» Provided material

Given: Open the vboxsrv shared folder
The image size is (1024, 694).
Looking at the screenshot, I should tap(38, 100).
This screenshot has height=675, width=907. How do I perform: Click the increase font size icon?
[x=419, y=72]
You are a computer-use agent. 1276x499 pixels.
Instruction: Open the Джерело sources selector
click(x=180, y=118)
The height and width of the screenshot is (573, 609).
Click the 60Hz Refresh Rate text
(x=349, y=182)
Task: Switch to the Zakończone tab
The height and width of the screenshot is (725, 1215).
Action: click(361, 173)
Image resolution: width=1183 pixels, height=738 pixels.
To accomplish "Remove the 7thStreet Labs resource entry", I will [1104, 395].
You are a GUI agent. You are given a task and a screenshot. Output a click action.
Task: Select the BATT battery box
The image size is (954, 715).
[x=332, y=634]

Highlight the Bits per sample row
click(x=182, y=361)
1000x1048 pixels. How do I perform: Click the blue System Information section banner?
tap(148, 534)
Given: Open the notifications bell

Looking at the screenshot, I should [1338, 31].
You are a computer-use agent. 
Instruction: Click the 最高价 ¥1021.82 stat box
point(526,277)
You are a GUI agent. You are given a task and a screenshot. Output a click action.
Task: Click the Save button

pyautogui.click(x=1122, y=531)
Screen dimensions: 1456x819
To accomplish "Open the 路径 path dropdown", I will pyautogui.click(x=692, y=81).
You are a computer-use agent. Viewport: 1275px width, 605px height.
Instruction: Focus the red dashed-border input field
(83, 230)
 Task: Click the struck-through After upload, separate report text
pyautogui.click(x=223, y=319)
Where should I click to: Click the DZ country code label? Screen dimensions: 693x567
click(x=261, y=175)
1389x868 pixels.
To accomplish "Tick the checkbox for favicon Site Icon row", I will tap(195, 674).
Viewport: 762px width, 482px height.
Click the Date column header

» Task prompt
Each line containing the word "accomplish" must be pulled from the listing and copied.

» Solved exercise
To accomplish "Remove the 7thStreet Labs resource entry", I will [1104, 395].
To accomplish "Open the 路径 path dropdown", I will pyautogui.click(x=692, y=81).
To accomplish "Tick the checkbox for favicon Site Icon row", I will tap(195, 674).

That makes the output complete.